A: Randomization in a non-random sample can still show an effect is not reasonably explained by random variation.
For example imagine we have a population with two unrecognized subgroups (with somewhat different characteristics*) of roughly equal size, but your sample is non-random, giving an 80/20 split. Let's imagine 2 treatment groups of equal size. Randomization (at least with decent sample sizes) will tend to give close to that 80/20 split in each group, so that treatment effects are due to the treatment, rather than unequal allocation of the heterogeneous groups to the treatments.
* leading to different baseline means, say
The problem comes when you want to extend the inference to some target population other than what your sample is representative of (the self-selectors); this requires assumptions/an argument for which you may have no evidence (such as assuming that say the treatment differences will be consistent for all subsets of the population).
For a similar situation, imagine testing a hypertension drug only on men, compared to a standard treatment and placebo. Assume the men are properly randomized to treatment group. A treatment effect will be real in the sense that it really does describe an effect in men. The difficulty will come when trying to extend that inference to women.

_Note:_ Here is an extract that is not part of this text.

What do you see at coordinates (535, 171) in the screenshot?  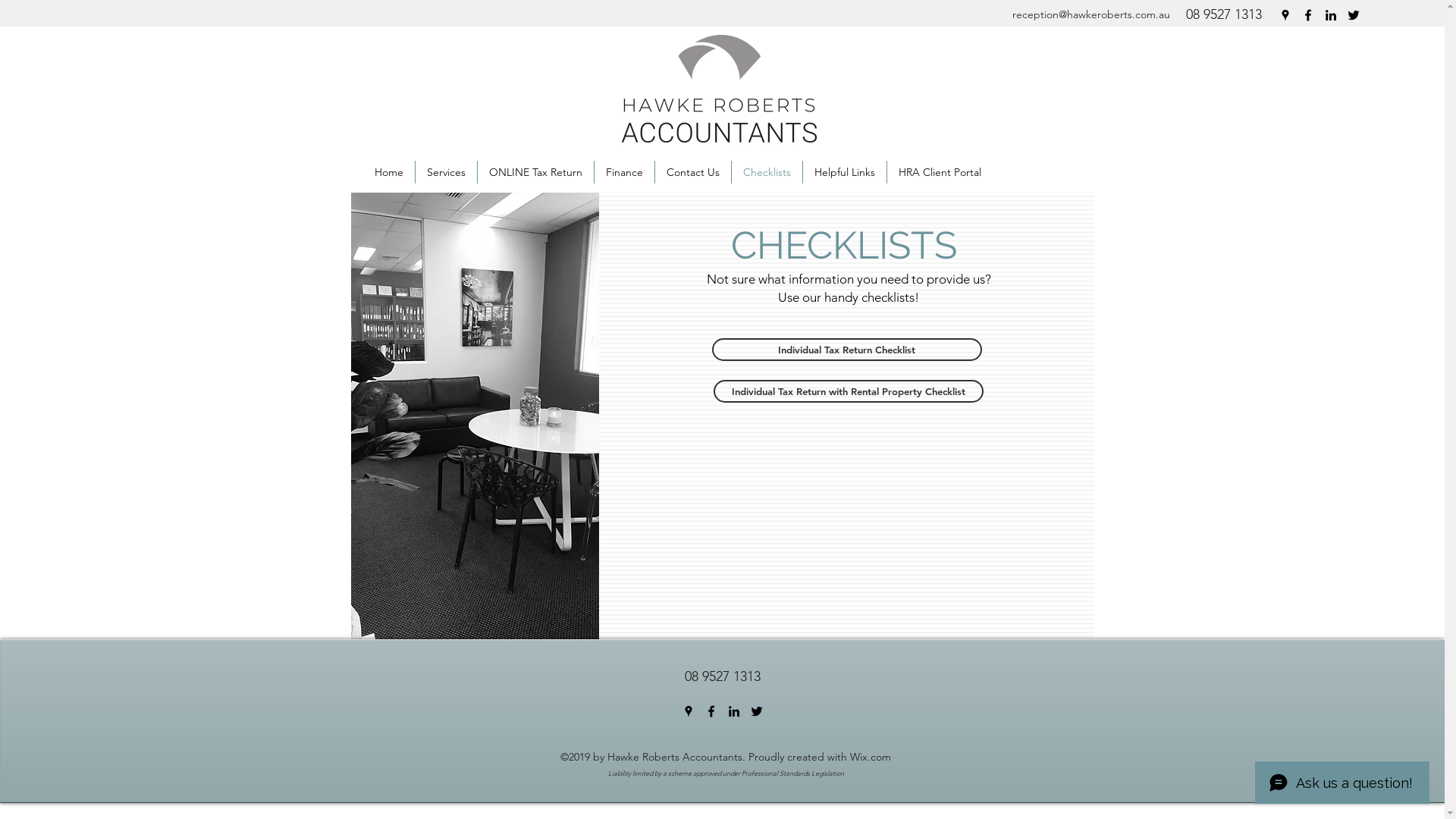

So if they're properly conducted and randomized apart from the recruitment, an observed significant effect will be what it seems, but it will apply to what you actually sampled, not necessarily what your desired target was -- crossing the gap between the two may require careful argument; such argument is often absent.
When I was a student it was quite common for psychology experiments to be conducted on psychology students, who were expected to volunteer for a certain number of hours of such experiments (this may still be the case but I don't have regular contact with psychologists who do experiments any more). With randomization to treatment, the inferences may have been valid (depending on what was done) but would apply to the local population of self-selected psychology undergraduates (in that they generally choose which experiments to sign up for), who are very far from a random sample of the broader population.
A: There is a technique designed to deal with the issues you mention known as Bootstrapping.  Bootstrapping is an approach where you generate new synthetic samples by drawing from your actual sample pool with replacement.  You then do statistics on each of those synthetic sample pools, and compare the statistics between sets.
This has a strong advantage of allowing you to use a great many additional tools in your statistics because these synthetic samples come from a known distribution.  You can then determine how good your estimators are at handling these synthetic cases.  If you find that the estimators for all of your synthetic samples converge nicely onto the same result, the assumptions of bootstrapping allow you to infer that your estimators, when applied to the full sample, provide good estimates for the unknown population.  If, on the other hand, you find your estimators yield very different results from synthetic sample set to synthetic sample set, you should infer that your estimators, when applied to the full sample, may not provide a very good estimate for the unknown population.
This bootstrapping approach can be used to validate whether the randomization of your non-random sample is sufficient.  It can't prove it, of course, but it has been used as a tool to enhance credibility by double checking your assumption that your random sampling is sufficiently random.